より詳細に、誰しもその身に宿り神を宿すという事、そしてそれがヨウジロウの場合は巨大な力を持つ竜であるという事。
「ふぅむ、俄かには信じられん話よ」
「真ですな。その、なんだ、宿り神とやらの存在もそうだし、この小さな赤子に強大な力を持つ竜が棲むという事も俄かには……」
「同感ではございますが、確かに天狗殿の白虎とヨウジロウの竜をこの眼に致しました。私にはもう信じる事以外には出来ませぬ」
リストルがもう一度、ふぅむ、と漏らして腕を組んだ。
「で、天狗殿は今後どうせよと仰っておいでだ?」
「どうせよという訳ではありませんがご提案を頂きました。私は天狗殿の下で修行に入り、ヨウジロウも数年後には、共に天狗殿の下で力の制御を学ばせようと思います」
「どういう事だ?」
カシロウは二人に説明する。
今後、育ち方によってはヨウジロウが強大な力を持つ善にも、はたまた悪にも、そのどちらにも育つ可能性がある。
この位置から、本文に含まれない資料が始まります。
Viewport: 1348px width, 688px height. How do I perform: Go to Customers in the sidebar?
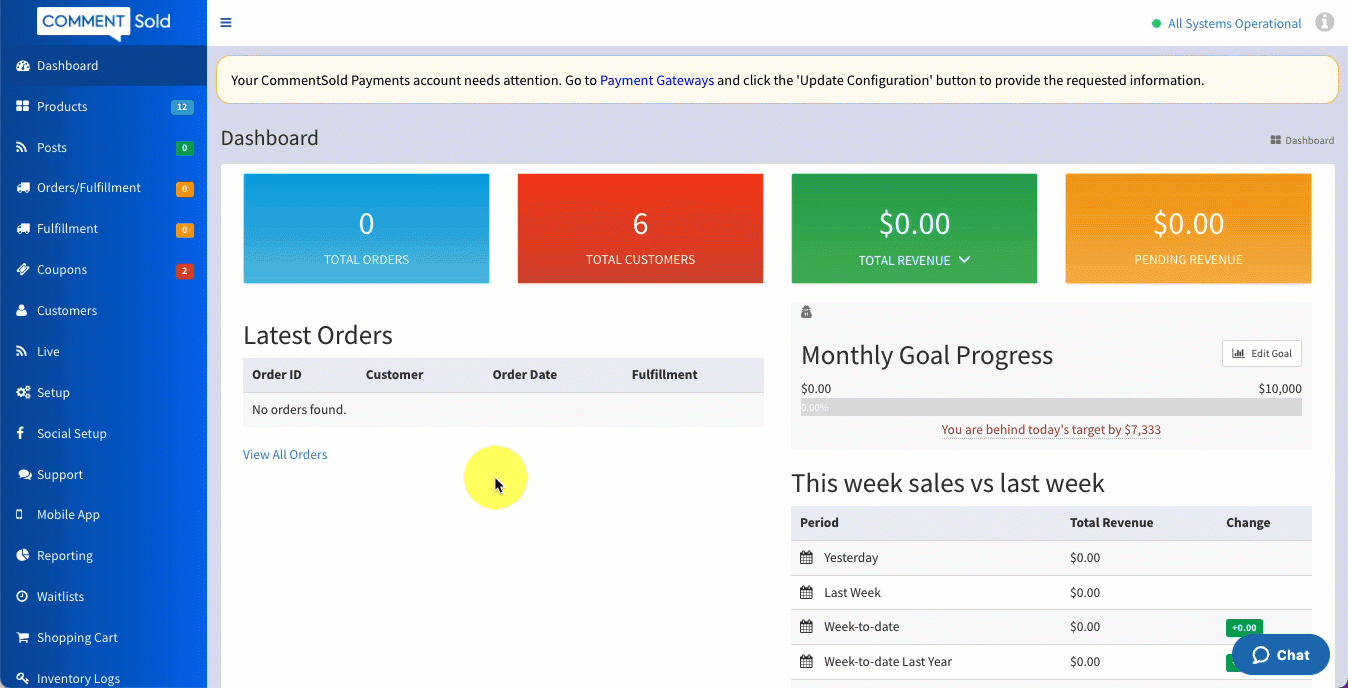66,310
万が一その力が悪に染まる様であれば、カシロウ自らがその力を止めるべく腕を磨き続けなければならないと。
「止めるという事は、山尾、お主自らが陽士郎を……」
「斬ります」
すでに考えあぐねた誓い、カシロウは躊躇いなくそう答えた。
父としての責任は、それをもってしか達せられないと考えたから。
「願わくは、真っ直ぐに正しく育って欲しいものですがね」
苦笑いのカシロウは、途中で寝てしまったヨウジロウの頬を指で突いてそう零した。
● ● ●
日が落ちて少し、カシロウが我が家の扉を開こうと手を伸ばすと、そのタイミングを見計らったように向こうから引き開けられた。
「遅くなって済まなかった」
「……ホントに心配したんですからね?」
その美しい翡翠色の瞳の眦を少し吊り上げた愛妻がそう言って、そして不意に柔らかく微笑み、
「けど、とにかく無事で帰ってきてくれて何よりです」
そう続けた。
「ああ、何とか大怪我せずに帰れたよ。ただいま、ユーコー」
ヨウジロウに付けられた頬の傷を、指でカリカリと掻いたカシロウがそう返して微笑み、眠ってしまったヨウジロウをユーコーに手渡す。
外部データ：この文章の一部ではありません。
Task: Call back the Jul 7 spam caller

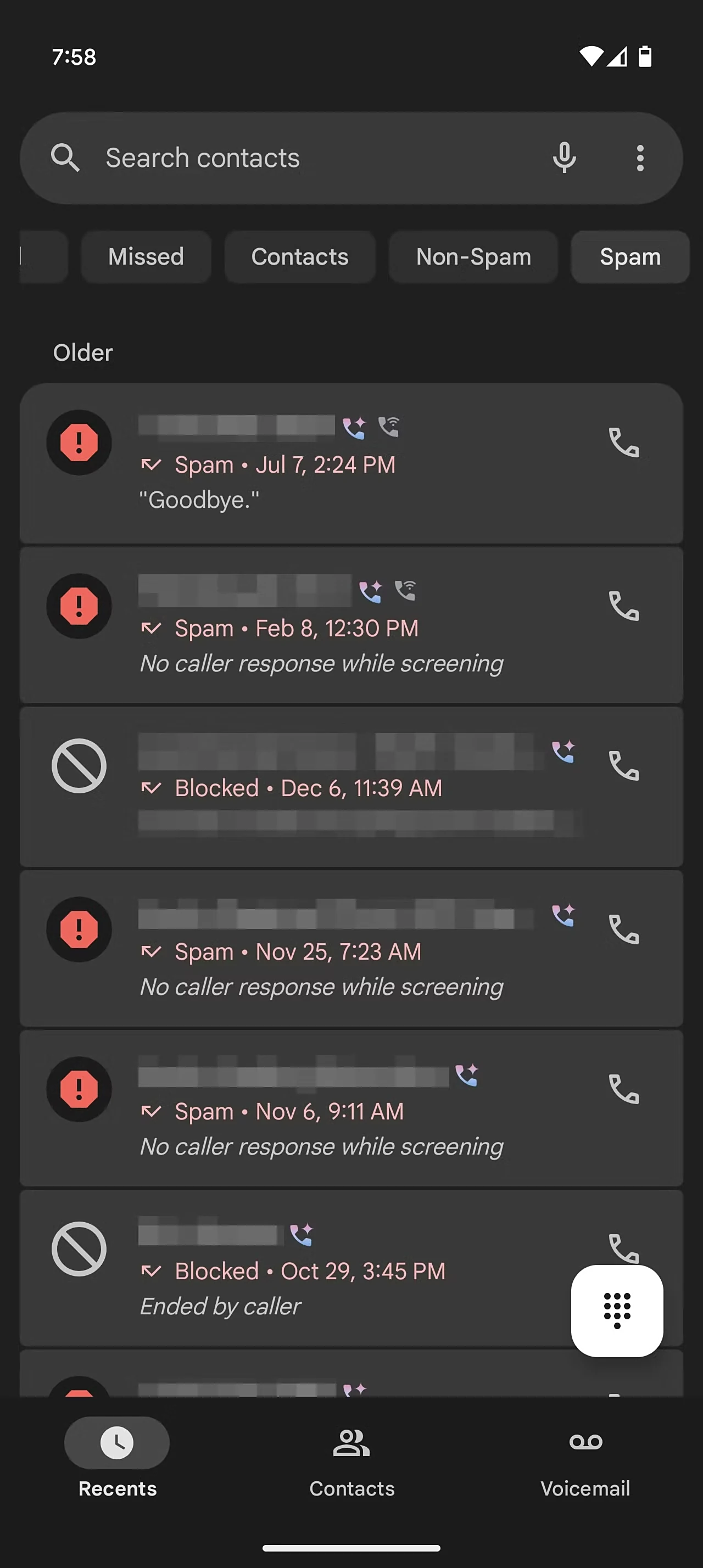Action: [x=624, y=442]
受け取ったユーコーは、健やかに寝息を立てる我が子の顔をじっと見詰め、深い吐息と涙を溢し、再び微笑んだ。
ヨウジロウをベビーベッドに寝かせ、カシロウはリストルとウナバラにしたのと同じ説明を再びユーコーに話して聞かせた。
「この子に……、竜、ですか……」
「そんなに驚かないんだな」
思っていたよりも断然、ユーコーは落ち着いて冷静に話を最後まで聞いた。
「驚いてはいますよ。でもね、貴方と私の子供だから。只者じゃないに決まってるもの」
「……なるほど。そうか、そうだな。そうかも知れん」
「でしょう?」
珍しく少々のアルコールと、軽めの食事を二人で摂って夕食とした。
少し頬に赤みの差したユーコーが、ほぅ、と吐息を漏らして口を開いた。
「貴方は近いうちに天狗さまの下へ行かれるのですね?」
「あぁ。一日でも早く伺いたいと思っている」
「ヨウジロウはいつ頃?」
「天狗どのの言い様からは、恐らく五歳頃まではここで平気だろうが、早まる事はあれ、遅くなる事はないだろうな」
少しの間を開けて再びユーコーが口を開く。
「……私は?」
「……私とヨウジロウを信じて、ここで義母上と共に待っていて欲しい」
クイ、っと空けたユーコーの猪口に、ゆっくりとカシロウが酒を注ぐ。
「貴方とヨウジロウを信じて、待ちます」
そう言って、ユーコーは再び猪口を空けた。
ヤマオ・カシロウ二十八歳、この十日ほど後に天狗山へと一人で向かう。
彼が愛妻と共に暮らす生活に戻るのは、この年から十二年後のことだった。